I solved it and wrote up my solution.
100 coins are to be distributed among some number of persons, referred to by the labels A, B, C, D, .... The distribution works as follows. The person with the alphabetically highest label (for example, among 5 people, E) is called the chief. The chief gets to propose a distribution of the coins among the persons (for example, chief E may propose that everyone get 20 coins, or they may propose that they get 100 coins and the others get 0 coins). Everyone (including the chief) gets to vote yes/no on the proposed distribution. If the majority vote is yes, then that's the final distribution. If there's a tie (which there could be if the number of persons is even), then the chief gets to break the tie. If the majority vote is no, then the chief gets 0 coins and has to leave the game, the person with the alphabetically next-highest name becomes the new chief, and the process to distribute the 100 coins is repeated among the persons that remain. Suppose there are 5 persons and that every person wants to maximize the number of coins that are distributed to them. Then, what distribution should chief E propose?
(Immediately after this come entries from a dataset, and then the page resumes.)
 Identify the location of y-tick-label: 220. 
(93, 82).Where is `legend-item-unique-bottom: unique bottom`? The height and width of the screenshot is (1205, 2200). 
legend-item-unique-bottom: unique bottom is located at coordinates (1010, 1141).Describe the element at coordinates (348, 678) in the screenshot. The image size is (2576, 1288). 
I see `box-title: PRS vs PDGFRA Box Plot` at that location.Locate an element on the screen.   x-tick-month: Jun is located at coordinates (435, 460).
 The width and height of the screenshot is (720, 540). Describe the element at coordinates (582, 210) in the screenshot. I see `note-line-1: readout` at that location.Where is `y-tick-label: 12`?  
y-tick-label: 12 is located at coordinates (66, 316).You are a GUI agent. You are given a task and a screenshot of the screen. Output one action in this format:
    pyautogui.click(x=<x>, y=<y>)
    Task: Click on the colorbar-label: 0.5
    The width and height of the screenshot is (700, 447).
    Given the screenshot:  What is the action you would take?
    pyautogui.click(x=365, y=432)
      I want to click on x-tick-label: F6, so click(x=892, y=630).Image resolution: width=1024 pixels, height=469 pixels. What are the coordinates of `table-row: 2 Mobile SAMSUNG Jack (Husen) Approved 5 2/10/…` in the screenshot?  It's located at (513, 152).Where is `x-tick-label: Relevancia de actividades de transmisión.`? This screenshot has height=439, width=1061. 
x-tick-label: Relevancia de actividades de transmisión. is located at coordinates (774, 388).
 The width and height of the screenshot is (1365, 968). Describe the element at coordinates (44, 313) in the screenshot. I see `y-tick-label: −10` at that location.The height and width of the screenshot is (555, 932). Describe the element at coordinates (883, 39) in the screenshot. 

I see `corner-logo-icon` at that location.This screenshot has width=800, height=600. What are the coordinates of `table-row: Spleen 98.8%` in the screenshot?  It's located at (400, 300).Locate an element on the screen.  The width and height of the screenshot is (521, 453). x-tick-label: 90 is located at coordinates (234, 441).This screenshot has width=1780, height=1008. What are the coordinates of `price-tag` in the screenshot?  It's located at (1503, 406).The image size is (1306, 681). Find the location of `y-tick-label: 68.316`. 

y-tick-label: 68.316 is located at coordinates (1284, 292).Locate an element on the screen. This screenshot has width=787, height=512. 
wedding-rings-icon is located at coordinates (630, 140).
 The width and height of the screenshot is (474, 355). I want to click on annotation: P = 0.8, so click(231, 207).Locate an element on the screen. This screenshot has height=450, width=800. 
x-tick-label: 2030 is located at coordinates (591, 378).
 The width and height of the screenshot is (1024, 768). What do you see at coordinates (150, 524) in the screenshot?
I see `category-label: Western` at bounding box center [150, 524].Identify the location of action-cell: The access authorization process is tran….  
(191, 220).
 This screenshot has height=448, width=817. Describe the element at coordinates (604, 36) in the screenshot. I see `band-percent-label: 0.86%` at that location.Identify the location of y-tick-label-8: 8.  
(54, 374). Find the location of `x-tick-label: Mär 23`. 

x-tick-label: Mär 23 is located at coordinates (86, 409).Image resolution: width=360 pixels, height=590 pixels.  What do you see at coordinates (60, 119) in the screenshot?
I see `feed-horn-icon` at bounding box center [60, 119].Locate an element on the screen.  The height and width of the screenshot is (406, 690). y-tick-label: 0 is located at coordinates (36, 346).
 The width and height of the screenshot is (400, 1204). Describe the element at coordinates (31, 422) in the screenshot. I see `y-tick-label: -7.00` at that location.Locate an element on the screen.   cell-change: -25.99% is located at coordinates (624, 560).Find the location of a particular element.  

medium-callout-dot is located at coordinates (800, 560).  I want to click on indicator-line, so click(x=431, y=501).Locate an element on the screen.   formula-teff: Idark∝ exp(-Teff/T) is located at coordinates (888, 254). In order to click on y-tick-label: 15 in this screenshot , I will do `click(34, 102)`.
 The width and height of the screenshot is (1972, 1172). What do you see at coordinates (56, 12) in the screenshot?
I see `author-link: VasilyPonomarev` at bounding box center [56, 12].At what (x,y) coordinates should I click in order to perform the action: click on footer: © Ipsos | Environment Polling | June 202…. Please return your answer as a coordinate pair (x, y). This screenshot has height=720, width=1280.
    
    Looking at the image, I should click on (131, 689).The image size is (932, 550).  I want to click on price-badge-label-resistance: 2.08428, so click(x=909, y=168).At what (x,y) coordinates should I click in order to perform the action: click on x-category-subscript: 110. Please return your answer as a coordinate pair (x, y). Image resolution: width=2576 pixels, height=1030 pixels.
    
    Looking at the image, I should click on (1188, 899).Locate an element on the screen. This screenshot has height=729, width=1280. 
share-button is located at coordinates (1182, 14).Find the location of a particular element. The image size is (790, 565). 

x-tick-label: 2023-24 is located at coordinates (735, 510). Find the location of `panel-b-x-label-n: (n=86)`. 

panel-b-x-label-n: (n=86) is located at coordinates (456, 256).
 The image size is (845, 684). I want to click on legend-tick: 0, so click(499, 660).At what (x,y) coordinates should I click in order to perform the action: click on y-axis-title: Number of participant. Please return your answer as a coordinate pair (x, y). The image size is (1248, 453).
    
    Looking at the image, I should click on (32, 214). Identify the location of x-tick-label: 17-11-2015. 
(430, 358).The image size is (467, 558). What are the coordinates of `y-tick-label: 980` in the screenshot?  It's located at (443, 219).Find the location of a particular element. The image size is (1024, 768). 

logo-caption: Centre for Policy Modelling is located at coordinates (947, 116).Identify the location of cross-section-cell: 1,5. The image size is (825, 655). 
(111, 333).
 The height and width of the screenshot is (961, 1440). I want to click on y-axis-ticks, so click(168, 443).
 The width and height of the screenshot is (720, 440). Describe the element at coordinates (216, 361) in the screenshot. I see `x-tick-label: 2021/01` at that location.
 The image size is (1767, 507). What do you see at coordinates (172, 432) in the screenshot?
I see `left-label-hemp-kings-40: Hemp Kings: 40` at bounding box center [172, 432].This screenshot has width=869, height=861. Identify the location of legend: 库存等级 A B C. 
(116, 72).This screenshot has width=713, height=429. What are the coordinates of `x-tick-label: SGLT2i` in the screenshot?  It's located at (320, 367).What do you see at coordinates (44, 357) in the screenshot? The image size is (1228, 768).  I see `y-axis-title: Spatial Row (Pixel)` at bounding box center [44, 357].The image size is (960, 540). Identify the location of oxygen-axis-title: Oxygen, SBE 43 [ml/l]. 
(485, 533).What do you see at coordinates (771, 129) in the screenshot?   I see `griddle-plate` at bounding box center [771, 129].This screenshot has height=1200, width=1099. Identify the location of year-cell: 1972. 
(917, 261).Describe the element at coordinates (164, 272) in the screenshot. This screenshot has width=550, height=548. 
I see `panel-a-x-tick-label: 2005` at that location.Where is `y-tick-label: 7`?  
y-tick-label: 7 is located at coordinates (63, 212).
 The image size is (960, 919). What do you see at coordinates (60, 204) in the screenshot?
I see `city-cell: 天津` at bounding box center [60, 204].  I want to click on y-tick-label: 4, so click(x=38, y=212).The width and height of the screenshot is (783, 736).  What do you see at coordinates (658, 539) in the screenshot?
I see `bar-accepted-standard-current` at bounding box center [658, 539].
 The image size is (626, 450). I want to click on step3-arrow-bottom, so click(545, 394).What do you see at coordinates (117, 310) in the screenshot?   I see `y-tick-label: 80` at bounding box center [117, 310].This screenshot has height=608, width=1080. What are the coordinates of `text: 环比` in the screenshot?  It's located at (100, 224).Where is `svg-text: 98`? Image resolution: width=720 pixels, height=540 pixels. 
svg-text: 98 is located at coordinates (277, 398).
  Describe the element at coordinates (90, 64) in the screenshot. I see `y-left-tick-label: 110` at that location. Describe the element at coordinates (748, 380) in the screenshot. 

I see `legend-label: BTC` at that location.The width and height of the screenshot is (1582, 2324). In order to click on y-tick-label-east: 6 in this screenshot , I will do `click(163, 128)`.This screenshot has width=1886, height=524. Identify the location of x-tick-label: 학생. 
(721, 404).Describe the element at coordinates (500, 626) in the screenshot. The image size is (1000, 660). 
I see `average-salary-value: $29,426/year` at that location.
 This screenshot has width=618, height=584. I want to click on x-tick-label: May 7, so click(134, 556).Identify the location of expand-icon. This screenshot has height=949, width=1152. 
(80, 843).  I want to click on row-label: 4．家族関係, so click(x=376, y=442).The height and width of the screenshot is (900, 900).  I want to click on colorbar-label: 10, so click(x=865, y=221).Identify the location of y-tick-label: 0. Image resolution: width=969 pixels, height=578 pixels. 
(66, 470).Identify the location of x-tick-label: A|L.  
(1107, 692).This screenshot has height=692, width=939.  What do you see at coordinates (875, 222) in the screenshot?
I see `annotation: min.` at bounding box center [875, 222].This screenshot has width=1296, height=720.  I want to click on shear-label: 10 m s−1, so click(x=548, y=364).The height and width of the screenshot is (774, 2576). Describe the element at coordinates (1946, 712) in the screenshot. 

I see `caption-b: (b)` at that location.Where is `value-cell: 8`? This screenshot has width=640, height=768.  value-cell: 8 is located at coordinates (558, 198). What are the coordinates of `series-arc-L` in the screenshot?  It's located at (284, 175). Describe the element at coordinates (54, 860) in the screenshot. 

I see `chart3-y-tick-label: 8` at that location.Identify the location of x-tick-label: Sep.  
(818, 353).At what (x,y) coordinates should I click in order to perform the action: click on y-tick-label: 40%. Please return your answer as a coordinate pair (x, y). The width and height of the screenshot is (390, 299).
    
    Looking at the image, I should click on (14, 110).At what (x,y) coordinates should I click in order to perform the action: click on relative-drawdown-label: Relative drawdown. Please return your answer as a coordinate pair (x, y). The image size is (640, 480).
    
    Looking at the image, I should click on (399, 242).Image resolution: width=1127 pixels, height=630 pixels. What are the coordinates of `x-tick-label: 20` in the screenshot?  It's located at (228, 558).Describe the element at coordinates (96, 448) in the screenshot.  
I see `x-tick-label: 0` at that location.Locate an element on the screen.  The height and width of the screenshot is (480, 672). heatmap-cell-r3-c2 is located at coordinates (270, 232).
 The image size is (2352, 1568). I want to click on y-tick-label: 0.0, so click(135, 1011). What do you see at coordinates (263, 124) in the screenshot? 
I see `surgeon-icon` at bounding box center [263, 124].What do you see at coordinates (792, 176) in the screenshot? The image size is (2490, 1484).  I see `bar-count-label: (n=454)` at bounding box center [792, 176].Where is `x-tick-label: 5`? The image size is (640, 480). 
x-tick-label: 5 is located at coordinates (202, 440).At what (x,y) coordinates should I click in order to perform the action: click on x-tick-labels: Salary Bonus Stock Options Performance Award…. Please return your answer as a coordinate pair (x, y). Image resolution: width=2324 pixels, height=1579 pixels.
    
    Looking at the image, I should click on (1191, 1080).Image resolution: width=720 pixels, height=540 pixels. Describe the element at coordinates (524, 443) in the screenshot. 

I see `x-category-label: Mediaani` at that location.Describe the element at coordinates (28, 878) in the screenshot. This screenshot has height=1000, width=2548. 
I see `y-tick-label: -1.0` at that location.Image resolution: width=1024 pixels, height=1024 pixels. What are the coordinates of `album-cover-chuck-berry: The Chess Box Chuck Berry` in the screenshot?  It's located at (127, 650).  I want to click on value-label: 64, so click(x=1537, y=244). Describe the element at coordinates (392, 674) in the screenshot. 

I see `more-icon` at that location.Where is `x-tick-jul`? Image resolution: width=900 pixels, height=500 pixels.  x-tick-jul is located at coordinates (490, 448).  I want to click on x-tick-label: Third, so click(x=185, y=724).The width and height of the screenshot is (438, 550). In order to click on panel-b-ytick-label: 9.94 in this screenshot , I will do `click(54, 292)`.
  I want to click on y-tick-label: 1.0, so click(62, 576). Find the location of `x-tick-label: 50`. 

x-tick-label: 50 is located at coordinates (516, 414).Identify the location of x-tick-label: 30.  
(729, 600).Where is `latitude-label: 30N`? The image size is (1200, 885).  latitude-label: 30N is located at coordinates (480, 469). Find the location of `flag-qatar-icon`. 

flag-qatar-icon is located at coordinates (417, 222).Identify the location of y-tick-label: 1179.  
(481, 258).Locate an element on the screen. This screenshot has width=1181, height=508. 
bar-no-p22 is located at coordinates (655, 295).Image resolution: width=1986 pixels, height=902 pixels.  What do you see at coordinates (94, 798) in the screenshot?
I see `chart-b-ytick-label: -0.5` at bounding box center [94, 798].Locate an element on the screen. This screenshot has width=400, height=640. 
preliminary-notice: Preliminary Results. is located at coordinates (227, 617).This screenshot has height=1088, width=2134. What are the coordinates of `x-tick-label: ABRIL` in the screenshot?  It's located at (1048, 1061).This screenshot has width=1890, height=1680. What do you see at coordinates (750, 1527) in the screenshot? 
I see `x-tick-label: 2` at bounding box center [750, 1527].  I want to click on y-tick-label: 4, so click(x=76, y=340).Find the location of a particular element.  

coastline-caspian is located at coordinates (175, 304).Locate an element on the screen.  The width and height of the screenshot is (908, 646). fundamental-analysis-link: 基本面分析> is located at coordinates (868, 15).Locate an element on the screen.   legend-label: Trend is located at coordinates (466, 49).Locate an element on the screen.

Chief E should propose the distribution $\langle A:1, B:0, C:1, D:0, E:98 \rangle.$ This sounds greedy, but it will work for the following reason.
First, let's determine what will happen if we get down to two players left: A and B. In this case, B should propose $\langle A:0, B:100 \rangle$ because B can vote for it and make it pass unilaterally.
We can now figure out what will happen if we get down to three players left: A, B, and C. In this case, C should propose $\langle A:1, B:0, C:99 \rangle.$ A will vote for this because A knows that if this vote fails the previous paragraph's scenario will occur and A will get nothing. Since A and C vote for it, it succeeds.
We can now figure out what will happen if we get down to four players left: A, B, C, and D. In this case, D should propose $\langle A:0, B:1, C:0, D:99 \rangle.$ B will vote for this because B knows that if this vote fails the previous paragraph's scenario will occur and B will get nothing. Since B and chief D vote for it, it succeeds.
Now, finally, we can see why E should propose $\langle A:1, B:0, C:1, D:0, E:98 \rangle.$ E can count on the votes of A and C because if this vote fails they both get nothing. With the votes of A, C, and E, the vote will pass. It's good to be the chief!